With a generous 462 images across 375 pages, this hefty, 2.5 kilo, 2010 exhibit catalog seems like a fine introduction to the photographic career of Henri Cartier-Bresson. Many of the images are familiar, others not, but what really impresses in this volume are the small details: a chronology of the photographer’s travels, complete with maps; a bibliography of periodicals; a chronology of exhibits and books; a filmography; and a bibliography of selected critical and academic writings. Also worthy of note is the informative and engaging 65-page essay by Peter Galassi, chief photography curator for the Museum of Modern Art (who retired about the time this book was published). Readers without the historical or critical background will appreciate Galassi's unaffected style and the near absence of academic art-speak. Those interested in more detail will enjoy combing through Galassi's 217 footnotes (across ten 31x25cm pages).
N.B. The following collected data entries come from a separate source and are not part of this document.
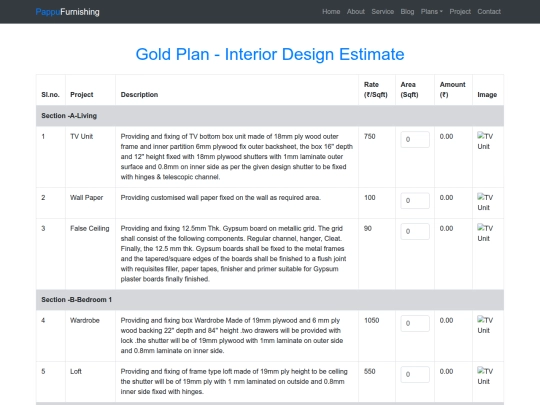Image resolution: width=540 pixels, height=405 pixels.
Task: Focus the Wardrobe area input field
Action: pos(415,323)
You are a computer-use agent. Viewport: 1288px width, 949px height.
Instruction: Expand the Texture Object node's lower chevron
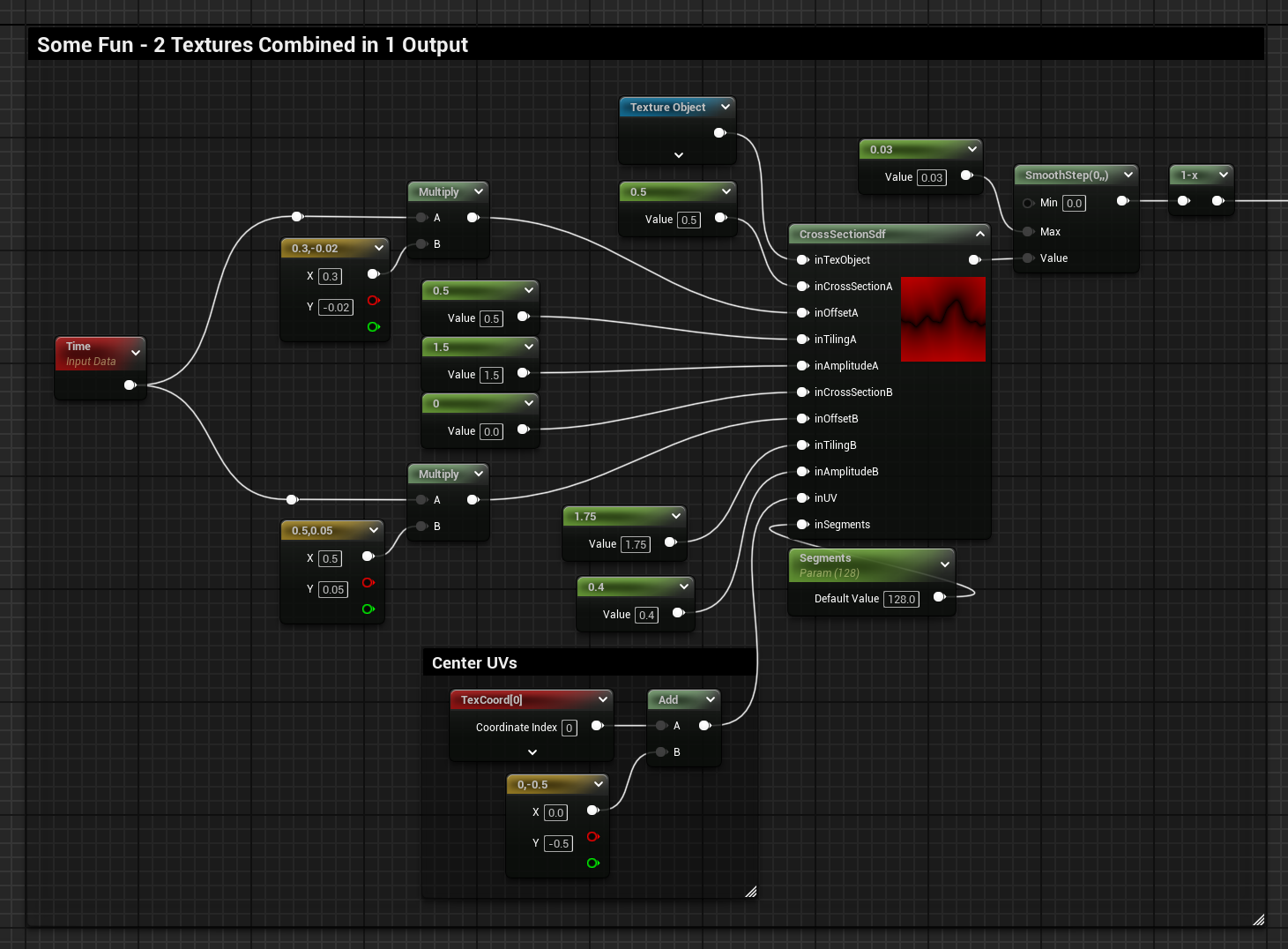coord(678,155)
Like Galassi, I found my expectations of Cartier-Bresson confounded. My encounters with the photographer have been through photography histories highlighting “the decisive moment” in his pre-war work. What I don’t much recall is discussion of his career as a photojournalist or his name linked to magazines such as
Life, Time or
Fortune. But the latter makes up the bulk of his work and in fact many of his most famous photos from the 30s - the man leaping across the puddle, the fat man strolling through a crowd of children, the families enjoying lunch on the river bank - made their first public appearance at the 1947 MoMA exhibit.